⟨

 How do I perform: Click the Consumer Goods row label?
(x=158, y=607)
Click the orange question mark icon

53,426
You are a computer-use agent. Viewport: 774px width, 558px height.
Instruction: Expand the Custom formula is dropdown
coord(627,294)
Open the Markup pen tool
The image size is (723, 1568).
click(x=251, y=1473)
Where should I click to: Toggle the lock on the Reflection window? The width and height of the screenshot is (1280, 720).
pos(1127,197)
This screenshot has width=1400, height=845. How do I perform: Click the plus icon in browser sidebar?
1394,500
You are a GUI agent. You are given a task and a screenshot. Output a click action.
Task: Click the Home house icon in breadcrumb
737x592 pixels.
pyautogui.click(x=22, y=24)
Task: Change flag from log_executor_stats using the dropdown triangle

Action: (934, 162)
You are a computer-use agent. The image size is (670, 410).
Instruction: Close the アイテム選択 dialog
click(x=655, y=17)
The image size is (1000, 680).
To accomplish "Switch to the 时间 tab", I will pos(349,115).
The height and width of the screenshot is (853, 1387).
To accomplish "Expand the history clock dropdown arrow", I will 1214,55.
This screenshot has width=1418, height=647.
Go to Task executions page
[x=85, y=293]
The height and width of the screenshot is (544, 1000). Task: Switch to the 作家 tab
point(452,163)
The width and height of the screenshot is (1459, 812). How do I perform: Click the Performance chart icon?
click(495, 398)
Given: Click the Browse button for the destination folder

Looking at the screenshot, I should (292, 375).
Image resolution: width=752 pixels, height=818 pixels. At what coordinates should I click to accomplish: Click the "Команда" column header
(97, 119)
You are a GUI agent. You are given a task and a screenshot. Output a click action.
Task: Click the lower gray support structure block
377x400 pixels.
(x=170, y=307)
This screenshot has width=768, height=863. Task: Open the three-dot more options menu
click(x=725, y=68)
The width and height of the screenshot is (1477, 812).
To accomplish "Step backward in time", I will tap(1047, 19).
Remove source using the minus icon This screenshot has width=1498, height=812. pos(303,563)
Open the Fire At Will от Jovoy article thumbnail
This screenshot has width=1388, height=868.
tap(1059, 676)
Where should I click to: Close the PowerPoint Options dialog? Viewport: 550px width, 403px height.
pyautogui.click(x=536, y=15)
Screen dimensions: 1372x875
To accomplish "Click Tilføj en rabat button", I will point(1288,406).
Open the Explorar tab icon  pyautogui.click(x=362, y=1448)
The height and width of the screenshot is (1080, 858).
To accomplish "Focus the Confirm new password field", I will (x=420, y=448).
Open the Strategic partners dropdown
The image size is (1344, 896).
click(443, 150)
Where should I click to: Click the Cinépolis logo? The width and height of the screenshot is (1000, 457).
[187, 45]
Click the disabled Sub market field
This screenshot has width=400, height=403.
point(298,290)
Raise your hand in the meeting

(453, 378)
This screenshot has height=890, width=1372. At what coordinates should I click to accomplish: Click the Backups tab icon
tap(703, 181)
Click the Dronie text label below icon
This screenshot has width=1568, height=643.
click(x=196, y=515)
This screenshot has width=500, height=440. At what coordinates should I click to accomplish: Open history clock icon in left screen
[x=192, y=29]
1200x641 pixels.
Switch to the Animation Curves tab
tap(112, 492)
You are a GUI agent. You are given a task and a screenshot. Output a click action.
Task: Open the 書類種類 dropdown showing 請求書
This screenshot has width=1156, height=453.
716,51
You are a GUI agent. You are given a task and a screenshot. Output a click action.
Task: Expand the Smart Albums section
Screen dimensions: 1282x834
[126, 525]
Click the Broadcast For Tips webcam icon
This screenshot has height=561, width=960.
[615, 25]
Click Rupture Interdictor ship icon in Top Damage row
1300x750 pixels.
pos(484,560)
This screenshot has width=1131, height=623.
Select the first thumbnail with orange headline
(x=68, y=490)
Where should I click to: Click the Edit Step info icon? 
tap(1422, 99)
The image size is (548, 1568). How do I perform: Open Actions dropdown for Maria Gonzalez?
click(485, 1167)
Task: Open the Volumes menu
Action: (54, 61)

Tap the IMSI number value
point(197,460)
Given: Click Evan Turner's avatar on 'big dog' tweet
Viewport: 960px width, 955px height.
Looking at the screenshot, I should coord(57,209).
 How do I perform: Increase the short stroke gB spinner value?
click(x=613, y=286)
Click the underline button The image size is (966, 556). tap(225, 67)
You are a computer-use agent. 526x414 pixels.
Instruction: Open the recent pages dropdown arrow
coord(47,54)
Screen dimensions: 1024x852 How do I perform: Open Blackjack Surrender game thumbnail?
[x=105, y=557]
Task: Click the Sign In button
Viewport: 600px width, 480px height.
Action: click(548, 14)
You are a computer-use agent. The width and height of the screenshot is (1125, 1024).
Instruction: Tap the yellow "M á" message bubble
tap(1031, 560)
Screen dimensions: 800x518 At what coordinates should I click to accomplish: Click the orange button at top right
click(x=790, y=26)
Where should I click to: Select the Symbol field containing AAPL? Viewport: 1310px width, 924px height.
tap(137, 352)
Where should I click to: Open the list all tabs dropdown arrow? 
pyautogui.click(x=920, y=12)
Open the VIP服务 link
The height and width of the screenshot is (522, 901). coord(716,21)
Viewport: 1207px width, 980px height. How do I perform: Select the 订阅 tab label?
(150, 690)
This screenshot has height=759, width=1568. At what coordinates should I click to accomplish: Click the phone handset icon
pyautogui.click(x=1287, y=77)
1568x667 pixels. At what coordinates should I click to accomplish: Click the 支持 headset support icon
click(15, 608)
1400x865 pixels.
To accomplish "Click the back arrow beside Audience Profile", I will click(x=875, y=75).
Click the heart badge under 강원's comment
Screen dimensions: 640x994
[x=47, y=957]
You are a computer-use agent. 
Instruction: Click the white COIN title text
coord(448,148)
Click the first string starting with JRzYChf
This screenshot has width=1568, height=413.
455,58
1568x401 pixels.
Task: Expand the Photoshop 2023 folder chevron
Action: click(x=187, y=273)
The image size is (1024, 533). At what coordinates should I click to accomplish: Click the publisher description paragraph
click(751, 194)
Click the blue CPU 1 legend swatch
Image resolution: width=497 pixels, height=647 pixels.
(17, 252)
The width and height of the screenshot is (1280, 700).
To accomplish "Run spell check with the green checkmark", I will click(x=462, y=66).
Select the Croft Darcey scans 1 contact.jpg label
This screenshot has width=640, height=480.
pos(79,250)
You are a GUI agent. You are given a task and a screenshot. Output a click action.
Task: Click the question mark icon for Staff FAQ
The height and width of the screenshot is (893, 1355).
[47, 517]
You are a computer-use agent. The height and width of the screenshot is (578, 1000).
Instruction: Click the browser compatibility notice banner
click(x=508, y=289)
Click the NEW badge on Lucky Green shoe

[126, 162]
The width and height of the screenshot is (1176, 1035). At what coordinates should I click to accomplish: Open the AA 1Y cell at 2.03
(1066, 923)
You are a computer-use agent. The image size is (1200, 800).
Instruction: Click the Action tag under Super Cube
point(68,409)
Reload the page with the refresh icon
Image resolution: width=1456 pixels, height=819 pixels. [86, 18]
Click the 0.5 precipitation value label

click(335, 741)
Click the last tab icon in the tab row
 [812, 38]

⟩

## What you will do
Extract the lines above, from the first one through the one containing "The image size is (1000, 680).", and return only those, unchanged.

## Exercise solution
 How do I perform: Click the Consumer Goods row label?
(x=158, y=607)
Click the orange question mark icon

53,426
You are a computer-use agent. Viewport: 774px width, 558px height.
Instruction: Expand the Custom formula is dropdown
coord(627,294)
Open the Markup pen tool
The image size is (723, 1568).
click(x=251, y=1473)
Where should I click to: Toggle the lock on the Reflection window? The width and height of the screenshot is (1280, 720).
pos(1127,197)
This screenshot has width=1400, height=845. How do I perform: Click the plus icon in browser sidebar?
1394,500
You are a GUI agent. You are given a task and a screenshot. Output a click action.
Task: Click the Home house icon in breadcrumb
737x592 pixels.
pyautogui.click(x=22, y=24)
Task: Change flag from log_executor_stats using the dropdown triangle

Action: (934, 162)
You are a computer-use agent. The image size is (670, 410).
Instruction: Close the アイテム選択 dialog
click(x=655, y=17)
The image size is (1000, 680).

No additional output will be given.